How do I start my new oil painting of a summer dawn in the mountains of The Ogwen Valley, Snowdonia, North Wales?
For this painting of Tryfan and The Glyders, I first make a light pencil sketch on the paper (in this case Clairefontaine oil special paper). I then use a flexible acrylic brush to sketch the mountains with ridges and shadows showing not forgetting to add Snowdon peeking over the ridge. When this is dry its time to paint the sky using naples yellow, alizarin crimson, cobalt blue and to achieve the lightness of a dawn sky loads of titanium white. Using a large flat brush I keep blending this until the right balance of colour is there. Allow to dry again.
During painting this oil, I have used Winsor and Newton Alkyd Quick drying oils, I find these dry overnight.
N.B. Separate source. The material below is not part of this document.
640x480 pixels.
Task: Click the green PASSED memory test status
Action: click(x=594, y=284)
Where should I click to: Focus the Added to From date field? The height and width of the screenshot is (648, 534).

Liquin is also a good medium to use to blend the sky and allow the paint to flow.
On to stage two which involves painting the mountain range again with more detail. At this stage I have painted the peaks of Snowdon in a light purple colour to give the impression of distance. Allow this to dry.
The exciting bit is next, this means I am paintng the final details and shadows of the mountain range, taking care to ensure all the ridges, corries (here they are cwms) and important rock formations are included. These are the essence of the mountains and make them such a magical place to be. The foreground is also very important in this work as I am standing on Pen yr Ole Wen looking across the Ogwen valley to Tryfan, The Glyders and Y Garn. I have used the rocks and boulders of the summit to emphasis the distance across the valley to the Welsh mountain range
Hopefully finished, and another masterpiece completed! I have looked at these various stages and wonder if I should have stopped painting sooner, even at stage one. Just placed a little more emphasis on the light and shade at that time.